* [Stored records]
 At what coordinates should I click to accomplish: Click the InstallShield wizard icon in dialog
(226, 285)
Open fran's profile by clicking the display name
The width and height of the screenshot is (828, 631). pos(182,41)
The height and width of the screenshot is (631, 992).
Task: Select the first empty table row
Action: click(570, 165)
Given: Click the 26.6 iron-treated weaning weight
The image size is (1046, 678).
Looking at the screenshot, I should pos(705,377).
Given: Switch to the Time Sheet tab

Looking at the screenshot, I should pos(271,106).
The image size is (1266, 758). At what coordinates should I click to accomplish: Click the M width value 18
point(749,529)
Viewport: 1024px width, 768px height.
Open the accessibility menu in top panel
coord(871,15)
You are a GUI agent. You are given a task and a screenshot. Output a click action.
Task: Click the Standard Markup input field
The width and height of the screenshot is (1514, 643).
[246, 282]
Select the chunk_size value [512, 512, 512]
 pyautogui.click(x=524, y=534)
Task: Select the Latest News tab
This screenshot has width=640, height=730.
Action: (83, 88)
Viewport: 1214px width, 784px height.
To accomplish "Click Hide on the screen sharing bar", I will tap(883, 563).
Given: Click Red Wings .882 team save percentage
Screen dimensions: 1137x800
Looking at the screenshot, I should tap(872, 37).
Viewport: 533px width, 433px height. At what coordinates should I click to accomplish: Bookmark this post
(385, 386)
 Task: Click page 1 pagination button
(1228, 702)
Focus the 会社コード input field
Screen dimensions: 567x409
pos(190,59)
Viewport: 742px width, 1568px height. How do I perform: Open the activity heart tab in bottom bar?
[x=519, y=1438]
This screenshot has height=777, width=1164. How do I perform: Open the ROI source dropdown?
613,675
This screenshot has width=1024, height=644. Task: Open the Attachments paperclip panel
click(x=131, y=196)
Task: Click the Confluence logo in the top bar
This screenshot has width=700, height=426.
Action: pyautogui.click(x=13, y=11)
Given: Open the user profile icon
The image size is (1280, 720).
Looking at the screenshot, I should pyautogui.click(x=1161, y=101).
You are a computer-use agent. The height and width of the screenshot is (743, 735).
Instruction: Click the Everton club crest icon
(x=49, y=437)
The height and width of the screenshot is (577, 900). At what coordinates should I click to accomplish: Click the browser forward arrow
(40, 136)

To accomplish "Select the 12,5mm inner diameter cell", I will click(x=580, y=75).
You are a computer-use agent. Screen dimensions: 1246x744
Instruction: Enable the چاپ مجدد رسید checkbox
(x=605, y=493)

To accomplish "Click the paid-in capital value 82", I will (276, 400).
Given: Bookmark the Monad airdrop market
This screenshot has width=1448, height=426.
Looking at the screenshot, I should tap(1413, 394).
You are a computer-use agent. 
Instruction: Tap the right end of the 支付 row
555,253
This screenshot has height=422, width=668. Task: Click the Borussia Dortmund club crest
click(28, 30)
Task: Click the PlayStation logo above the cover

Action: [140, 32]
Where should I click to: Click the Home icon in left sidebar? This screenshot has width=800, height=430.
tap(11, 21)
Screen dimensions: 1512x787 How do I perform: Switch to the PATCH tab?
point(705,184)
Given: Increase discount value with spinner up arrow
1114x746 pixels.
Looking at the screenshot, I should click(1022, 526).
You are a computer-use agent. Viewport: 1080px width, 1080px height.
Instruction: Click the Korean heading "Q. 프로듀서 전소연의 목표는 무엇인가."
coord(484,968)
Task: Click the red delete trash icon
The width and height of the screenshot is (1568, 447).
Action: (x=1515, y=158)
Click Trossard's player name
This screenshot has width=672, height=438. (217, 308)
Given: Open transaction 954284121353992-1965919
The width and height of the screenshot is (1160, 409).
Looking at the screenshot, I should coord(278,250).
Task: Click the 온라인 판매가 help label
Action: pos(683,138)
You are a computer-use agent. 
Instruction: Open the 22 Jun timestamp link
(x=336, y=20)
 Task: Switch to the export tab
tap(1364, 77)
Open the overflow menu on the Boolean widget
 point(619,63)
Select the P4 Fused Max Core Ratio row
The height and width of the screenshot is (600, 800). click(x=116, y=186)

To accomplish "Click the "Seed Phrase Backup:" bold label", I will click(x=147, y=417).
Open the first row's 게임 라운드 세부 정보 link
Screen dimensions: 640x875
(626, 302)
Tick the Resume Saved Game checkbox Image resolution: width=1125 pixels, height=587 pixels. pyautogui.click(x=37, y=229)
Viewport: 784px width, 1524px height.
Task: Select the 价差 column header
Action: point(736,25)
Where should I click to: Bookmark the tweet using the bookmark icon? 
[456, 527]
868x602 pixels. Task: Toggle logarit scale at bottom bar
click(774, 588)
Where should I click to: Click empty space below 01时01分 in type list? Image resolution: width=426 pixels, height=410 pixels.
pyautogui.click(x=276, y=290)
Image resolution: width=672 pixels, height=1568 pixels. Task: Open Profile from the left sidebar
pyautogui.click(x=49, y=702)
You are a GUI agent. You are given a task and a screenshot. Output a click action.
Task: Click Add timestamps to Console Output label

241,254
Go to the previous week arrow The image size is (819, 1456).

* [TASK PROMPT] On how many lines of the data does the word "computer" appear? Only the number is wanted.

* [SOLUTION TO THIS EXERCISE] 5